We do not have to live in fear
of our Mother’s god
that peers down at us with a nasty look
and snarled lips
because we aren’t living up to expectations.
All we have to do
is remember where we came from
and what our mission is
and then go about doing it
a little bit at a time.
One step at a time.
One day at a time.
One decision at a time.
One opportunity at a time.
When we mess up,
which we will,
and when we get negligent,
which we do,
then we remember.
We remember
and we remember
and we remember
and we walk into our mission
one step at a time.
And that, my friends,
is how I would sum up
what church is:
a community
to help us remember
where we came from — God —
and what our mission is —
to do justice,
to love kindness,
and to walk with humility
hand in hand with God.
A community to help us remember,
a community to hold us up and give us courage,
a community to love us when we fail
and help us recover.
In other words, a community
that tries to act like God.
So be it. Amen.
This sermon is so good. It gives us something to think about after we leave church. In my opinion, that’s what a priest’s sermon should do.

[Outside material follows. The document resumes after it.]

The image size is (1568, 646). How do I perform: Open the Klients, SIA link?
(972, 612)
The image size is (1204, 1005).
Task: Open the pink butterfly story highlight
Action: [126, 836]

Thank you, that means a lot coming from you.
There was a retired priest and his wife in my congregation in Vermont who drove many miles to get to church on Sundays. He rated my sermons by how many miles they would discuss it on the way home. Sometimes he would email me that a particular sermon was rated a “ten mile” sermon.
My goal each week is simply to create an opening and hope that those who hear it will do the work. I appreciate hearing when that has happened. Thanks again.